If you are satisfied with your answers and you have the time and interest, choose to be involved. Getting involved is easy, just pick up your phone and dial a number. If you need help or some encouragement, dial (414) 229-5780.

Student Organizations Categories!

Cultural: Organizations whose primary focus is on a specific culture, nationality or ethnicity in order to provide education, advocacy, support, and camaraderie. Many of these organizations provide programming designed to promote awareness and understanding of beliefs, values, and traditions that may differ from other cultures.

Department/Academic: Organizations whose primary focus is affiliated with an academic department, major or discipline.

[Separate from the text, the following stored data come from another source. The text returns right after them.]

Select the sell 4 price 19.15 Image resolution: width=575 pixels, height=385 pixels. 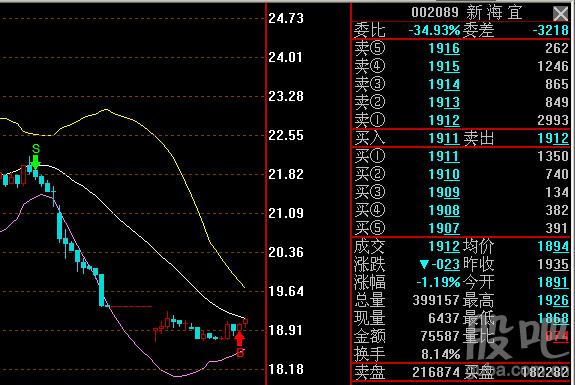444,66
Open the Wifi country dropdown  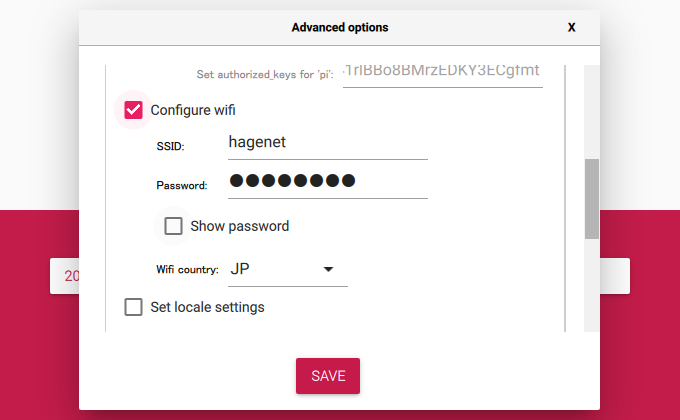[288, 269]
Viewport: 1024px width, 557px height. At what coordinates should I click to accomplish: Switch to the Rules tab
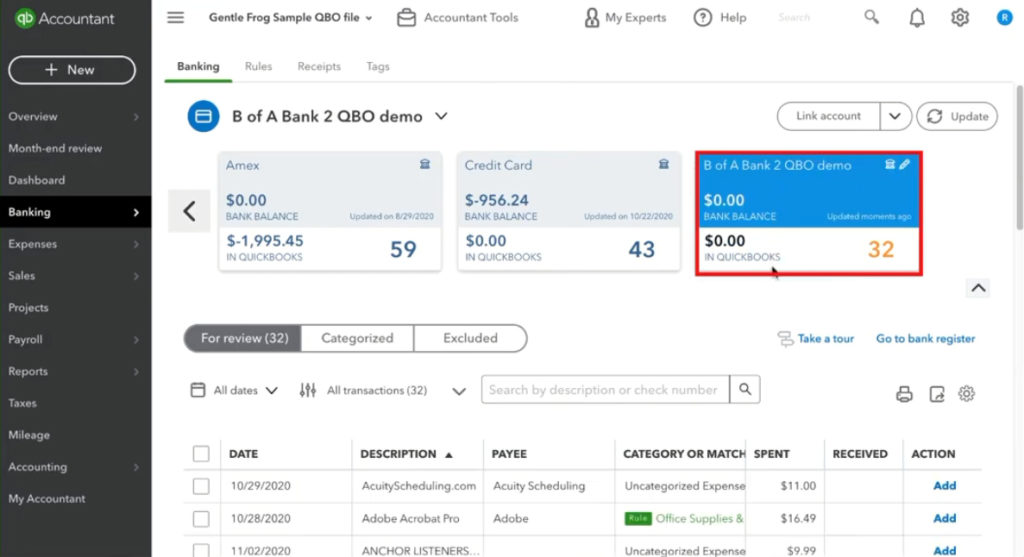(x=258, y=67)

Fraternity/Sorority: Organizations whose membership is limited to a single gender and granted exception to Title IX requirements for the purpose of cultivating and supporting an environment of brotherhood or sisterhood. In addition, membership in one organization in this category is mutually exclusive to membership in any of the others (i.e., an individual may only belong to one of the organizations in this category).

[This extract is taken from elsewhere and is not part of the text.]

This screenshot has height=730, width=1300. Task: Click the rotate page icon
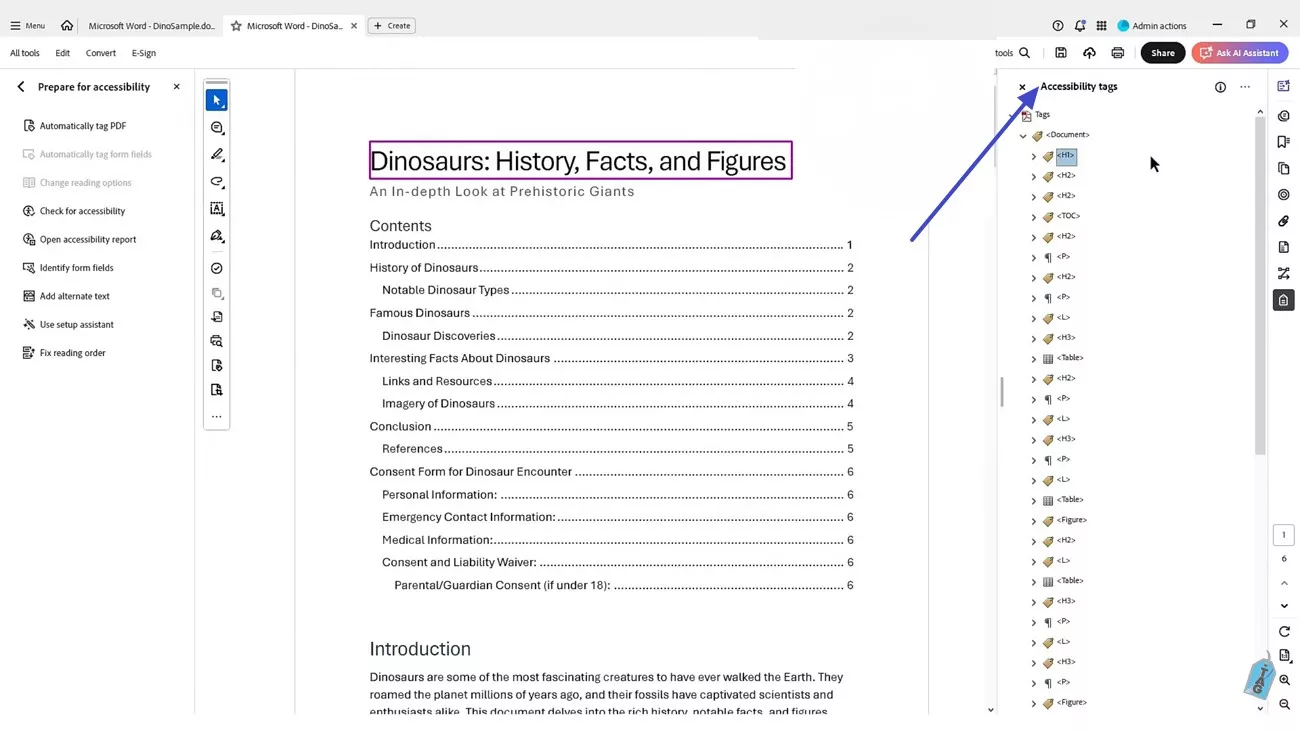pos(1284,632)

Governance: Organizations whose primary focus is on representing students, expressing student opinion and providing student feedback to the University and its various components. These organizations carry out elements of student responsibilities to participate in the governance of the institution as articulated in State Statute and UW Regents policies.

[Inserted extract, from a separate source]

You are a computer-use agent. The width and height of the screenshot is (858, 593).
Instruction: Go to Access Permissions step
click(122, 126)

Honor Society: Organizations whose primary focus is on conferring membership as an honor for academic/scholarly/leadership achievement.

Political: Organizations whose primary focus is on endorsing/supporting candidates for elected positions, ballot initiatives, referendum and the like, and/or debate, discuss, advocate and educate on regional, state, national or international political issues.

Professional: Organizations whose primary focus on career interests and professional preparation.

Recreational: Organizations whose primary focus is on engaging in recreational and leisure activities which may or may not be competitive.

Religious: Organizations whose primary focus is on educating about and supporting particular spiritual and/or religious practices, philosophies and beliefs.

Service: Organizations whose primary focus is on providing volunteer service to others typically including UWM and the community.

Social Action: Organizations whose primary focus is on creating a forum for social change through education.

Sports Club: Organizations whose primary focus is on competition against other colleges and universities in a sport but not at the varsity level. These organizations must also be a member of a governing collegiate sport club league or association.

A Recognized Student Organization (RSO) is an organization created and sustained by its student membership. The organization has completed the recognition process established by the University. The student membership sets the direction for the organization and develops its own means of supporting the organization. Each RSO will also have a category that helps describe the nature of the organization.

As a condition of affiliation with UWM, all RSOs must have a charter/constitution, which contains a purpose statement and membership requirements (among other requirements), on file with the Center for Student Involvement. The organization’s category is based in large part on the purpose statement of the organization. It is important to note that categories are determine by “primary focus” of an organization; organizations frequently have more than one focus and may operate, in a limited fashion, within some areas other than their primary focus (for example, all student organization have a social component).

No student may be denied admission to, participation in, or be discriminated against in any organization at the University of Wisconsin-Milwaukee because of race, color, creed, religion, sex, sexual orientation, national origin, disability, ancestry, age, pregnancy, marital status or paternal status. Discrimination is also prohibited based on political affiliation or belief, arrest or conviction record or disabled veteran or Vietnam-era veteran status.